#### Exercise brief
Check every line of the entries below for the word "jaune", then give only the number of lines that have it.

(Dataset entries)

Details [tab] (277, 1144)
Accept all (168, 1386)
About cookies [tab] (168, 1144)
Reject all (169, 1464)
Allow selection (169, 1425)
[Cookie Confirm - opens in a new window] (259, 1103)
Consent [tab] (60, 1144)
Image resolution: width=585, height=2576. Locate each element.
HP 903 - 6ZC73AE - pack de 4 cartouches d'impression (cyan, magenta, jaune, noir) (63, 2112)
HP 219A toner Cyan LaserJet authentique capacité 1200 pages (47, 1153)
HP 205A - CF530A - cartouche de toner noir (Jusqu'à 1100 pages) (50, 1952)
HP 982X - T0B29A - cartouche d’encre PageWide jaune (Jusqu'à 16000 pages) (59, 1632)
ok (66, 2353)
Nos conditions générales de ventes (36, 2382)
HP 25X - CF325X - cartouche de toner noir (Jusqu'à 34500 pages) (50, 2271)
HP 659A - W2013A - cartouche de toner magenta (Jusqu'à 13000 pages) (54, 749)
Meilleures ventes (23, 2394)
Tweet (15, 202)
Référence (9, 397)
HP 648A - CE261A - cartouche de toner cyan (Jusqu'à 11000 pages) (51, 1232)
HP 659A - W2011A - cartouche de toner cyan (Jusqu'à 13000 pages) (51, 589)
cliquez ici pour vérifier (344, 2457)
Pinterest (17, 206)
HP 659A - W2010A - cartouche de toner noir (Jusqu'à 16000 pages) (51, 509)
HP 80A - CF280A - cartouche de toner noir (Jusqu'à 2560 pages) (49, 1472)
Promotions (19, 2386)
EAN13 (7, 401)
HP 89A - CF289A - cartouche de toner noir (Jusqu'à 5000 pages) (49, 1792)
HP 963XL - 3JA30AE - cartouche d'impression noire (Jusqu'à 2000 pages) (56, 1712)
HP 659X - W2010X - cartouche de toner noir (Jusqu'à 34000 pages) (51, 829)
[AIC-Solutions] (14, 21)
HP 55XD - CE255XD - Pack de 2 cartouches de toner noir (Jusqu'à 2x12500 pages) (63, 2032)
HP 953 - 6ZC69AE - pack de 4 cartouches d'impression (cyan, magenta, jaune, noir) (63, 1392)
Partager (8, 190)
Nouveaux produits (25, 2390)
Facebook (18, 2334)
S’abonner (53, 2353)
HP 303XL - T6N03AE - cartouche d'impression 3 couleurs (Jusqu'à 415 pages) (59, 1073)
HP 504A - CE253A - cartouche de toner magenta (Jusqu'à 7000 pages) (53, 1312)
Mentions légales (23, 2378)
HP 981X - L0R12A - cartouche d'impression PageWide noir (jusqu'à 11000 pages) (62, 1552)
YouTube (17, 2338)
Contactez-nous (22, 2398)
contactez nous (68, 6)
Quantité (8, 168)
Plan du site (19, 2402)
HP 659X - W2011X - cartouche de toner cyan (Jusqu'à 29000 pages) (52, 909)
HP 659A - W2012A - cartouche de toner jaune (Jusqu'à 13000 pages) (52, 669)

#### Answer box
4